The heavily congested traffic and the trash everywhere but in trash cans, turn the streets into dirty victims of the petroleum industry, suffering from dumped plastic and motorised vehicles.
A drop of oil
The road continues, leaves the city and goes back into the infinity of the desert; however, the oil pumps avoid any illusion of being in a desolate, untouched area. The couple of windmills between Talara and Lobitos are ironically, a drop of oil on a hot plate.
Whereas the wind in the hilly desert seems like more infinite than the desert itself, cooling down the heath and as such having the capacity to generate sufficient energy for the entire area. Nevertheless, nowadays the few mills are in contrast with the thousands of oil pumps. Would it be a sign of an upcoming energy transition – the petroleum industry in Talara counts for more than 100 years versus the recently constructed windmills -, a first step towards greening the matrix, or would it be no more than a veil. Even though I fear the latter, I hope the first.
City Design by Big Oil
Even without energy, renewable or fossil, the village of Lobitos has changed due to the oil industry in the area. First of all, the oil pumps are omnipresent on the main land, and the oil platforms are omnipresent in the sea, as far as one can see.

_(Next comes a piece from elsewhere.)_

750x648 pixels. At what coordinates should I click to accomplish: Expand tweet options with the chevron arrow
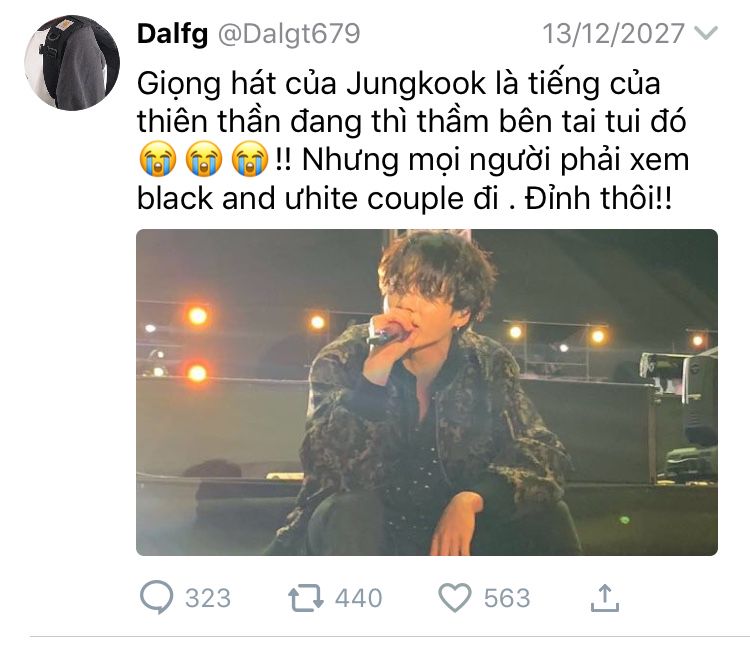pos(706,33)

Further, the town feels like a ghost town, due to the weird contrast between well-maintained and developed roads, created by the oil company, and desolated houses and lots. Some of them already turned in ruins, others still waiting for a future owner.
After the Rain
Ironically, what once created the wealth of the village, might become its end as well. Every year the desert receives a decent amount of rain, and some years the rain fall is exuberant, flooding the lower parts of the village.
Oscar has known his property being flood several times already, even though his one is located in a higher part of the village. ‘But here we are, and we keep on going,’ says the old man. The rainfall is worsened by the natural phenomenon of El niño, which in turn is worsend by climate change, due to the changing temperatures of the Ocean.
Besides some climate change deniers, it is general knowledge that climate change is caused by burning fossil fuels, like oil. So, the pumps that interrupt land and ocean in the area have more consequences for the region, and however not immediately visible, forming an immediate treat for the inhabitants of Lobitos and surroundings.